Abstract 15771: Cardiosphere-Derived Cell Extracellular Vesicles (CDC-EVs) Alter C-C Chemokine Receptor Type 2 (CCR2) Mediated Monocyte Pro-Inflammatory Signaling Following Cardiac Injury

Abstract

Background: Following cardiac damage, CCL2 (a cytokine released by the injured cardiac tissue) recruits CCR2+ monocytes to the site of injury. Heightened CCL2 levels, however, can over activate the CCR2+ mediated pro-inflammatory response leading to poor cardiac healing. Cardiosphere-derived cell extracellular vesicles (CDC-EVs) have been shown to suppress the inflammatory response by decreasing CCR2 monocyte expression. We hypothesized that treatment with CDC-EVs would suppress CCR2 expression of peripheral monocyte in patients with acute MI. Methods: A prospective single arm observational study was performed. Inpatients at Buffalo General Medical Center were recruited following these criteria: 1) >18 years of age AND 2) a type I MI. Subjects were excluded for the following: 1) fever in last 2 days/infection, 2) is or may be pregnant, or 3) currently undergoing cancer treatment.
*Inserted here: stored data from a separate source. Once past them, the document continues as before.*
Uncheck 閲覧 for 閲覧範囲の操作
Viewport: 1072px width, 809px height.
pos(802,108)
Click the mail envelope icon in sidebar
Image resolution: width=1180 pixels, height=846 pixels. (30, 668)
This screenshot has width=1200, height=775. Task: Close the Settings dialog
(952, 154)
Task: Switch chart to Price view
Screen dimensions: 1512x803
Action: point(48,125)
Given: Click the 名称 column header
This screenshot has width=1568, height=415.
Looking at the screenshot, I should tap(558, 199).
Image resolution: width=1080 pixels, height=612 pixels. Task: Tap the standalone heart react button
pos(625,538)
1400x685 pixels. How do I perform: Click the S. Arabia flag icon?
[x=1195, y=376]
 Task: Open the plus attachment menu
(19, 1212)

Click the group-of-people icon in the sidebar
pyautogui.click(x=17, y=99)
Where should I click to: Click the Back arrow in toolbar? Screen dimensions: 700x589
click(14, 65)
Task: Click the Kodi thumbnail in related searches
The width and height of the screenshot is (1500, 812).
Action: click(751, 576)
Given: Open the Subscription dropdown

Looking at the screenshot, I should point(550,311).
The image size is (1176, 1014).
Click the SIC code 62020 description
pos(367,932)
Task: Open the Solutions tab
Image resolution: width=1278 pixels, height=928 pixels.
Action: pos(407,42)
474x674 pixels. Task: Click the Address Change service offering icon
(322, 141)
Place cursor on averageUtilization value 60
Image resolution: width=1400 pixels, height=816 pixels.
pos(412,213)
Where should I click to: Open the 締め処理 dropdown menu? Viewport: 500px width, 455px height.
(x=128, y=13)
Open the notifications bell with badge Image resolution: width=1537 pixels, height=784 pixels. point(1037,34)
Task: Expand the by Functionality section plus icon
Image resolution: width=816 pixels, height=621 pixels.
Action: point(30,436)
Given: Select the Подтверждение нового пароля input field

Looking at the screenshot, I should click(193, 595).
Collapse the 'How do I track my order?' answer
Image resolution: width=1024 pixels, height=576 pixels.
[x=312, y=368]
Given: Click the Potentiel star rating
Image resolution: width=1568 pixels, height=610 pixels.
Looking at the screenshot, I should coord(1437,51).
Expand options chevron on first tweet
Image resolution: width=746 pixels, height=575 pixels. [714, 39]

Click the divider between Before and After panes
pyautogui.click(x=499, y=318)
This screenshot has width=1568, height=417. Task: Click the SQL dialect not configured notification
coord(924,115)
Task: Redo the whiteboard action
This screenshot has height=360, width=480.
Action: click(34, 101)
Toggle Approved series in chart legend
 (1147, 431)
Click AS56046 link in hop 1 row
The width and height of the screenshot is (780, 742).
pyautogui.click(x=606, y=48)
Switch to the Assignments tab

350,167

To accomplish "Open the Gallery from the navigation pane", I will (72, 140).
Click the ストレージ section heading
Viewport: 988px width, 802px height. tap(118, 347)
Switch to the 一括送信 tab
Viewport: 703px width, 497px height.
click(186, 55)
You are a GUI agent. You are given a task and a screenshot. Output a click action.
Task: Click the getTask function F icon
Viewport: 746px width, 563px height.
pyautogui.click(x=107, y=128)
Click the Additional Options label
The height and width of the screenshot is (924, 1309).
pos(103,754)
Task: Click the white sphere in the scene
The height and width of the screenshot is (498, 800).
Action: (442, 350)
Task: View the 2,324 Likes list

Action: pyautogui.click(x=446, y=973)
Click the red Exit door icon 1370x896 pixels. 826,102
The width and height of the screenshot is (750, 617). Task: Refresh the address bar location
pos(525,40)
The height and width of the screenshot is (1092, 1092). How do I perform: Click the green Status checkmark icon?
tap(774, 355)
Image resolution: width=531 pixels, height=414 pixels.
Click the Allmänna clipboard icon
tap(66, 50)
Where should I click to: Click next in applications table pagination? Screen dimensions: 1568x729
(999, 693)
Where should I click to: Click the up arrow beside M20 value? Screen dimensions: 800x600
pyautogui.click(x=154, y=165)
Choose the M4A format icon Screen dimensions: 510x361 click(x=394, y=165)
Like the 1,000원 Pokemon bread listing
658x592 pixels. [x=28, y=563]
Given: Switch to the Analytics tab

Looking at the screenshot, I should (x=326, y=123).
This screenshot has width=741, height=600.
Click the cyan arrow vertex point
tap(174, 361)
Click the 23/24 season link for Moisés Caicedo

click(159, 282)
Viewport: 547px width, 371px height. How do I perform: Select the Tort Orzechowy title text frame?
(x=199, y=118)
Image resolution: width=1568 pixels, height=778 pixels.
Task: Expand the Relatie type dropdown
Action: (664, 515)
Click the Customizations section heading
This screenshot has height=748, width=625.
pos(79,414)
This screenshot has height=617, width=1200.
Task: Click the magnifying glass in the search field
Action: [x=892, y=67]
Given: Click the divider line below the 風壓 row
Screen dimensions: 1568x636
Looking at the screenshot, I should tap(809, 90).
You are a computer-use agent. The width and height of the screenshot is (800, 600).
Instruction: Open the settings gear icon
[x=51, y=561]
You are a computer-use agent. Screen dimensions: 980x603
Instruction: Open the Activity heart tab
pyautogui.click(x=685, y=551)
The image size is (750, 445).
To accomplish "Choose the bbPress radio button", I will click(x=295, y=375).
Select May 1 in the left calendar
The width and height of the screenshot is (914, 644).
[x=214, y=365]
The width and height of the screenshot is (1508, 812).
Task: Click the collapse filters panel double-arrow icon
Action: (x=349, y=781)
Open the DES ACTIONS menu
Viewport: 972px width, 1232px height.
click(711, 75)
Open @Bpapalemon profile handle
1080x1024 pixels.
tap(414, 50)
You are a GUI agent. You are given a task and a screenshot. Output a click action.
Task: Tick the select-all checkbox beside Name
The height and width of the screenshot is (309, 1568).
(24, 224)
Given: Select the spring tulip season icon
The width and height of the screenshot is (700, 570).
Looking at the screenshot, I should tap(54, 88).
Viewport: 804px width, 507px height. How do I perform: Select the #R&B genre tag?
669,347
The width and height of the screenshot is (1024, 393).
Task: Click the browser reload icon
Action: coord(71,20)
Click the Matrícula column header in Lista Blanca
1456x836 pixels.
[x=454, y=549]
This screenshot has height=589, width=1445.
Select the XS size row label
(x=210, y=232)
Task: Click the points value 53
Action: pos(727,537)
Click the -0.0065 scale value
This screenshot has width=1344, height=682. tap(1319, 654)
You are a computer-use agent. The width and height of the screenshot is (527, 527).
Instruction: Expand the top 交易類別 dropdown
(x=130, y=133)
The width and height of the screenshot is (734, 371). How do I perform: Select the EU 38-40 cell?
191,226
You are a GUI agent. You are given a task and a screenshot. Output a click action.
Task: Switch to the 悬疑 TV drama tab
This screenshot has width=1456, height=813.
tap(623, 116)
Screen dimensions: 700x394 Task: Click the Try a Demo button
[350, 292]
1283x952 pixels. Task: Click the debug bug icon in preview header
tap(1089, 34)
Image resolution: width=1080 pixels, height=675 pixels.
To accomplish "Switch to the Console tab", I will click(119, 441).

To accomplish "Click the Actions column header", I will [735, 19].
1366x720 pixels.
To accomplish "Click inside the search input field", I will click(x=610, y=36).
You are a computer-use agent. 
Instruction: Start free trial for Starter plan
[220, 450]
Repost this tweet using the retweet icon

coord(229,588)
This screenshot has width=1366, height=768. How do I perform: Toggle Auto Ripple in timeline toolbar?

Monocytes were isolated from peripheral blood samples using Ficoll/centrifugation followed by magnetic activated cell sorting. Isolated monocytes were incubated with either PBS, normal human dermal fibroblast EVs (NHDF-EVs) or CDC-EVs. Monocytes then were analyzed for CCR2 expression by flow cytometry. Multi-variate analysis was performed. Results: CDC-EVs significantly reduced classical monocyte expression of CCR2 by 23% as quantified by flow cytometry compared with PBS (p<0.05, one way ANOVA, n=23) and by 13% compared with NHDF-EVs (p<0.05, one way ANOVA, n=23) in patients with recent MI. This reduction was seen regardless of patients’ pre-existing co-morbidities, medications, LVEF, or history of PCI. Smoking was associated with decreased response to CDC-EV mediated CCR2 suppression (Linear regression model R -0.93, p<0.05, n=23). Conclusions: CDC-EVs effectively downregulate CCR2 expression in patients with recent MI, representing a potential adjunct to current clinical therapies in patients with a heightened pro-inflammatory response post-MI.